Special Jury Interrogatories

Although the issue of whether the attorney-defendant acted with probable cause is exclusively for the court, there are alternate procedures for submitting the issues to the jury. The jury may either return a special verdict on factual questions, permitting the court then to state whether or not probable cause existed, or the court may instruct the jury to render their verdict based upon whether specified facts (constituting probable cause) existed.

If special interrogatories are used, there may be a benefit to the plaintiff, because it requires the jury to examine "every step" of the prosecution [Lujan v. Gordon (1977) 70 Cal.App.3d 260, 263-264.] BAJI 7.30 instructs that the malicious prosecution can be the commencement and/or the maintenance of the action. Since the jury must explore the component parts of the underlying case, a finding that exculpatory facts were later discovered will support a finding that there was no probable cause, despite the fact that the attorney-defendant acted properly at an earlier time.

Jury Instructions

The specific jury instructions for a malicious prosecution case are found at BAJI 7.30 - 7.34. Since BAJI 7.30 gives the elements of malicious prosecution which must be proved in order for the jury to return a verdict, it may be desirable to combine it with BAJI 2.60 which is the general instruction on burden of proof and preponderance of evidence.

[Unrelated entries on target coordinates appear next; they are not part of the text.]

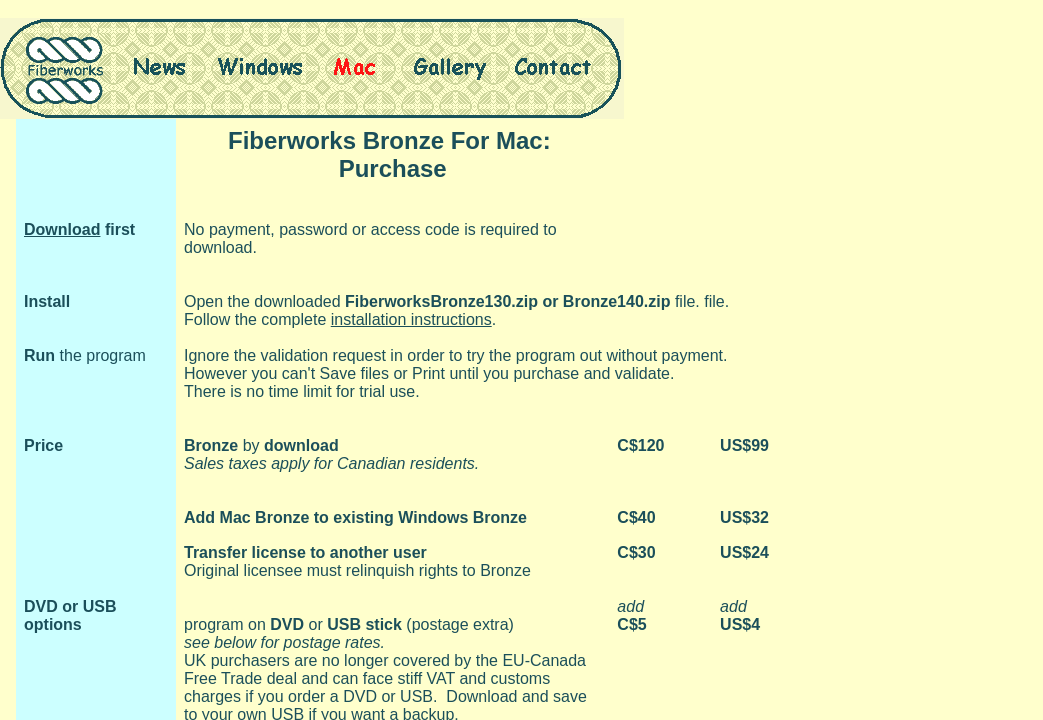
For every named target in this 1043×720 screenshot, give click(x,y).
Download (62, 229)
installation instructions (411, 319)
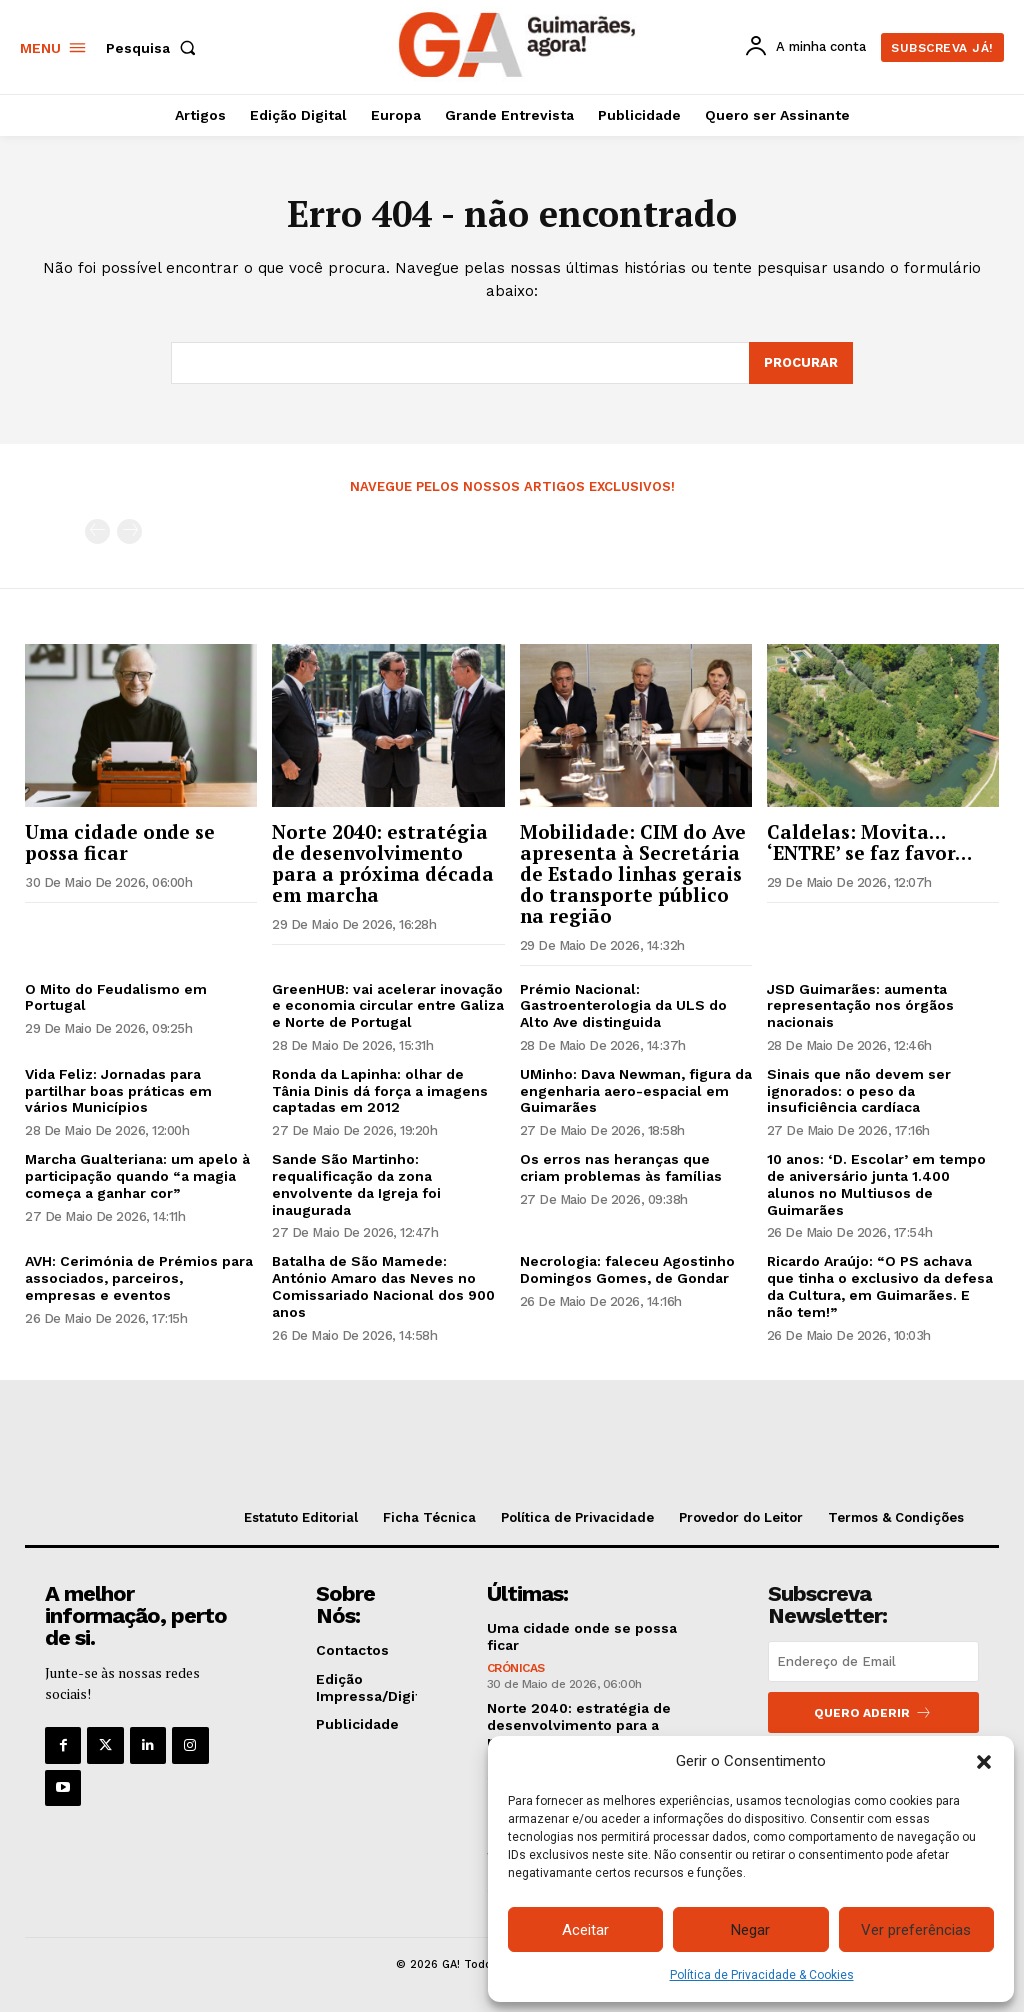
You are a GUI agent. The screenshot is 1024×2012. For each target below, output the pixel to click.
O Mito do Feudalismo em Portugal (116, 997)
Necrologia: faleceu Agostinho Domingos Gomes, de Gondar (627, 1269)
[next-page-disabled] (129, 531)
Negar (750, 1930)
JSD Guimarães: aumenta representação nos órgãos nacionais (860, 1006)
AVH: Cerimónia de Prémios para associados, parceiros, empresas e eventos (139, 1278)
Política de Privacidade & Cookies (762, 1975)
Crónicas (516, 1668)
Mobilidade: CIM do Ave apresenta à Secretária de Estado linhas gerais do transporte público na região (633, 873)
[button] (984, 1762)
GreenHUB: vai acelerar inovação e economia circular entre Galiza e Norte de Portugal (388, 1006)
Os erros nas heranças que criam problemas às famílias (621, 1167)
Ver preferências (916, 1930)
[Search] (801, 363)
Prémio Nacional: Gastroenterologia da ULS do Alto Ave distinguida (623, 1006)
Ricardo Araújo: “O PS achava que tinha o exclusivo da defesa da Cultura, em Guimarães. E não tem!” (880, 1286)
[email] (873, 1661)
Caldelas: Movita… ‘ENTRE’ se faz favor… (869, 842)
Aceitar (585, 1930)
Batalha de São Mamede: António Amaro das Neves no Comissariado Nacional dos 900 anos (383, 1286)
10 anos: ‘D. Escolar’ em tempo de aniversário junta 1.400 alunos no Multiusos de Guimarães (876, 1184)
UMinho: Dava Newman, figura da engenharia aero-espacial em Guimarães (636, 1091)
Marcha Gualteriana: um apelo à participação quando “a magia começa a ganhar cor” (137, 1176)
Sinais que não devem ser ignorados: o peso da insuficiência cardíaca (859, 1091)
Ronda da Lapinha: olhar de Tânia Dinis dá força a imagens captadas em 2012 (380, 1091)
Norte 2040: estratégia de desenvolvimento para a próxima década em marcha (383, 863)
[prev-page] (97, 531)
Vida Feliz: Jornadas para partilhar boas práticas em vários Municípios (118, 1091)
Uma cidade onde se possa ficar (120, 842)
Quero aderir (873, 1712)
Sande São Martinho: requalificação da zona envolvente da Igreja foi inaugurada (356, 1184)
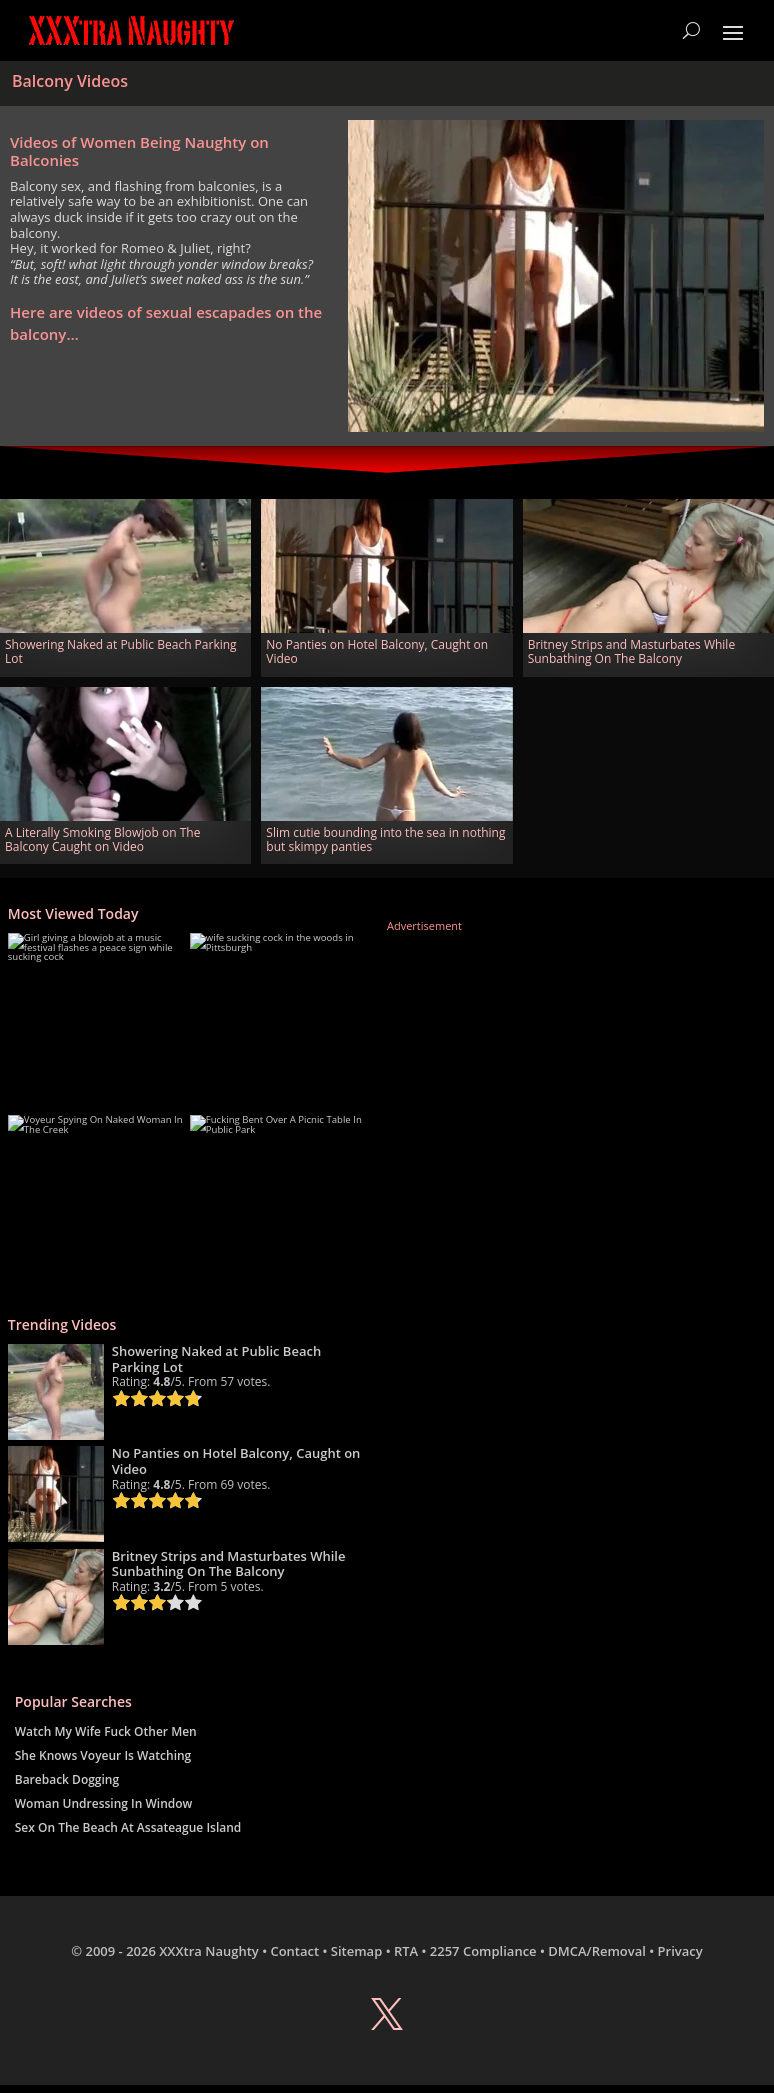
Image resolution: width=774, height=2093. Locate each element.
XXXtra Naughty (209, 1951)
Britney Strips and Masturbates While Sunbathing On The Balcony (631, 651)
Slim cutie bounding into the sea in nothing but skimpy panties (385, 839)
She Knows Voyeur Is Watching (103, 1755)
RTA (406, 1951)
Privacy (680, 1951)
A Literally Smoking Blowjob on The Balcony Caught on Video (102, 839)
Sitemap (356, 1951)
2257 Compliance (483, 1951)
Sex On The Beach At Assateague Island (128, 1827)
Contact (294, 1951)
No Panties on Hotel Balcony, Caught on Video (377, 651)
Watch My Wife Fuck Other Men (106, 1731)
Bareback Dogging (67, 1779)
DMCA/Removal (597, 1951)
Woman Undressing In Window (104, 1803)
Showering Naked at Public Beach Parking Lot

Most of plaintiff's special instructions may be gleaned from the Bertero case (supra), which includes a specifically-approved instruction on recoverable damages (13 Cal.3d at 57, fn. 7). Lerner v. Glickenfeld (1960) 187 Cal.App.2d 514, 525, which includes approved jury instructions, states that: (1) If a meritless allegation is joined with a valid one, the plaintiff does not have the burden of showing that his damage was specifically attributable to the malicious prosecution as opposed to the non-malicious prosecution; (2) In determining whether an attorney had probable cause to file a lawsuit, the only facts which are admissible are those which were possessed by the attorney at the time of the filing of the suit and not those learned subsequently; and (3) An attorney cannot escape liability for the malicious prosecution of an unjustified charge by joining it with a justified charge.


The common perception the "litigation explosion" is caused by the filing of civil lawsuits may work in plaintiff's favor. A verdict for plaintiff is more likely if the jurors believe that their verdict will help put an end to improper use of the courts.